> Except... you can run generated code to see if it’s correct.
I have seen this idea in many different places. I really think we should stop saying it.
Running code obviously does not confirm that it is correct. Even running a comprehensive set of tests isn’t enough if you haven’t developed a mental model of your system.
The lack of mental model development is what concerns me most about LLM-driven development. Copilot has the right idea, because it generates less code and so the user theoretically has more of an opportunity to grok its output.
Sure, if you blindly accept code just because the LLM has executed it (and maybe written tests for it too) without actually understanding what it does you'll run into trouble.
But if you use it responsibly, LLMs can help you get to that accurate mental model. Code explanation is on of the things that they are really good at.
My personal rule is that I won't commit code generated by an LLM unless I'm confident I can explain how that code works to someone else.
I agree. And this is why I wish that the narrative wasn't "LLMs will make you faster", and instead was "LLMs will improve the quality of your work".
There are certainly times when you just need to pump out code that happens to be very easy to validate, and then you can actually achieve the 10x throughput improvement that so many like to claim.
But generally, reviewing code is going to be at least as hard, if not harder, than writing the code. If we view coding assistants as a pair programmer, the collaboration has a throughput overhead, but two programmers should produce higher quality work than one isolated programmer.

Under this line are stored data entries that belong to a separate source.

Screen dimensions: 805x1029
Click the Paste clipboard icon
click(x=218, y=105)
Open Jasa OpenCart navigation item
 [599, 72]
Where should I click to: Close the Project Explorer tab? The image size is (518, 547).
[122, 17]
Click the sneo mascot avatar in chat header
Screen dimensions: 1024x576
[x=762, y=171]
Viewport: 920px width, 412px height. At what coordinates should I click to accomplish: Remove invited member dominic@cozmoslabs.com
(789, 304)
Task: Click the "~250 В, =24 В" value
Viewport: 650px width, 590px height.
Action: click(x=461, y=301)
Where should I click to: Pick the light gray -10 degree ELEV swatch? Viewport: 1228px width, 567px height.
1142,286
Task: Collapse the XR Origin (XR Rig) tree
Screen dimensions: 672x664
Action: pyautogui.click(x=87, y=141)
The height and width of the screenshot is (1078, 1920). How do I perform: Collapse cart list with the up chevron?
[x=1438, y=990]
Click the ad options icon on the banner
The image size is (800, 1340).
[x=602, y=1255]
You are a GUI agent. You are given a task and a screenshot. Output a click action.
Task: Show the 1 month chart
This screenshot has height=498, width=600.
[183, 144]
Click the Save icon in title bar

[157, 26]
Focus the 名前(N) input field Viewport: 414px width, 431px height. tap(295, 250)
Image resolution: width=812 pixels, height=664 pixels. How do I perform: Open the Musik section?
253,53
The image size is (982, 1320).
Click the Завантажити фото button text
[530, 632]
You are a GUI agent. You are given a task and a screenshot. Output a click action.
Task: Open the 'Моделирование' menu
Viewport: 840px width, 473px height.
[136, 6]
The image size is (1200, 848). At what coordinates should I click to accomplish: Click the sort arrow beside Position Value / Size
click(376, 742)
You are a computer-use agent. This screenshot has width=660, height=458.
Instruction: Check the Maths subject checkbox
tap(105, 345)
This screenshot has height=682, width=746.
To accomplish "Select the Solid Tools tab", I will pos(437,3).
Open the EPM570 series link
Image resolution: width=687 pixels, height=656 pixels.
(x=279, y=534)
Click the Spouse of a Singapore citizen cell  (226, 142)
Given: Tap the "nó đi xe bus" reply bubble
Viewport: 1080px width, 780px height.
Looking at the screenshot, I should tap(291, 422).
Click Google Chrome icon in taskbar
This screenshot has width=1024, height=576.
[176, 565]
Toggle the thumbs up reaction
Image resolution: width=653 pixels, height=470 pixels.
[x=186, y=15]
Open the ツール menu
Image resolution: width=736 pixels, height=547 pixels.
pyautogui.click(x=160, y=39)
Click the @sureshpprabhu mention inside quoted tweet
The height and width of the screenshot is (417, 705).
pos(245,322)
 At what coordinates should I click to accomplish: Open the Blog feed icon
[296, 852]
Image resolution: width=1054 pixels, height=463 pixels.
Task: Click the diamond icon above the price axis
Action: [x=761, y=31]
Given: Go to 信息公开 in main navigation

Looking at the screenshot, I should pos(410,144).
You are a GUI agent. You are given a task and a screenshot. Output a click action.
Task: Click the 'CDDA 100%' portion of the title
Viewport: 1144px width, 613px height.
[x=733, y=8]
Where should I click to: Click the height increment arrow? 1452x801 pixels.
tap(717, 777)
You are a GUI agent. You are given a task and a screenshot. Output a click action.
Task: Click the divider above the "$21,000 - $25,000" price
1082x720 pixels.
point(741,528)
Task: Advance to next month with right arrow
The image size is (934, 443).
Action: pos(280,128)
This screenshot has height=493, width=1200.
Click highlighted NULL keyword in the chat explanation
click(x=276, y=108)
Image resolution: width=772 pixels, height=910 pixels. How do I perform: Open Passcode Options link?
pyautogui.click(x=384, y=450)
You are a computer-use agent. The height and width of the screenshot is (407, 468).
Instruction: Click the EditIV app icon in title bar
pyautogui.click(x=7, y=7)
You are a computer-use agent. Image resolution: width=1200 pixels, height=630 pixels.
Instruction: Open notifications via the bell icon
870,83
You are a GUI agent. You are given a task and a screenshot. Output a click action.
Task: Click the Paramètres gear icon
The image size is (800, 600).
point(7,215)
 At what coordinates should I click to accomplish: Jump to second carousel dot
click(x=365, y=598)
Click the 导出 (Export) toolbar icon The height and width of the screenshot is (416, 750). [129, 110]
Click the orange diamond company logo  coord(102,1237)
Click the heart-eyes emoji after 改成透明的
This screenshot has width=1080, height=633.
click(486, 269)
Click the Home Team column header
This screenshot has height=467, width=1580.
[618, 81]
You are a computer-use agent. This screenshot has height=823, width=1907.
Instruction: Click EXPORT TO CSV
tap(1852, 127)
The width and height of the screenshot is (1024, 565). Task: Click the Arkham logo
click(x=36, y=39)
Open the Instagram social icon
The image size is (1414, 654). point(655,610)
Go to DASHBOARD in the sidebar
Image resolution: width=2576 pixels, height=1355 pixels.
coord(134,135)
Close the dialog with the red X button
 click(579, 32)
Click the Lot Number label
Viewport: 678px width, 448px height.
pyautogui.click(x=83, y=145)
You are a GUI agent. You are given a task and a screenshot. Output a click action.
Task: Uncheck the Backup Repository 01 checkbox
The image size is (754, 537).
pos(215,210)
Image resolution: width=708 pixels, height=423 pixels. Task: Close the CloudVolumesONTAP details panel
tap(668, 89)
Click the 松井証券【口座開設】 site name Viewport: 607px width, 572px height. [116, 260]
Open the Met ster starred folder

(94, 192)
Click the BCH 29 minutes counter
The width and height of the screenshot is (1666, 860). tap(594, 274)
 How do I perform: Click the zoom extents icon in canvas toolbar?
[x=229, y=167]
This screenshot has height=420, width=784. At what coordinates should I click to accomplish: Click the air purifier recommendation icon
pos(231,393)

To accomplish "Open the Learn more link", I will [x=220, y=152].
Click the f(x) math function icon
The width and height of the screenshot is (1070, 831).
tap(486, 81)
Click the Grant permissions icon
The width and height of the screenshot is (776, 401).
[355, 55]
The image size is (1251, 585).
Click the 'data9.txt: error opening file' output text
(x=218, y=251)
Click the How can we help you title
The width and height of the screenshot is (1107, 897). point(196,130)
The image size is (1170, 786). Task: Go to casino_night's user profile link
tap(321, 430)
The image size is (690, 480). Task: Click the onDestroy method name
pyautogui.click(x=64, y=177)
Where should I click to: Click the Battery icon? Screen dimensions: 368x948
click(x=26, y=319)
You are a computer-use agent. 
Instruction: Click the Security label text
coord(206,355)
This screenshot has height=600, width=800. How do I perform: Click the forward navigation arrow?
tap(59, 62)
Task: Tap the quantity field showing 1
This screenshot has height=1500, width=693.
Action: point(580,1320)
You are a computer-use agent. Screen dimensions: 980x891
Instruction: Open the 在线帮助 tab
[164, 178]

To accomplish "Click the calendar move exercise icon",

I suspect that this problem can be solved with greater computer power — instead of trying to squeeze everything into the context, LLMs will be fine-tuned to the design and architecture of each codebase.
Essentially, we’re relying only on “short term” memory for code generation at the moment, but should be using a mix of long- and short- term memory, just like human programmers.
Copilot and similar use-cases is like asking a random stranger a question on Stack Overflow. They may or may not be able to provide a useful answer, and that is highly dependent on the amount and quality of the context provided.
If you want an “AI coworker”, then proper “learning” will be needed…
> I have seen this idea in many different places. I really think we should stop saying it.
Stripped of context, sure. But in context in the article it makes perfect sense, it's about how hallucination isn't as much of a problem for coding as you might expect
I have seen this idea in many different places. I really think we should stop saying it.
Running code obviously does not confirm that it is correct. Even running a comprehensive set of tests isn’t enough if you haven’t developed a mental model of your system.
The lack of mental model development is what concerns me most about LLM-driven development. Copilot has the right idea, because it generates less code and so the user theoretically has more of an opportunity to grok its output.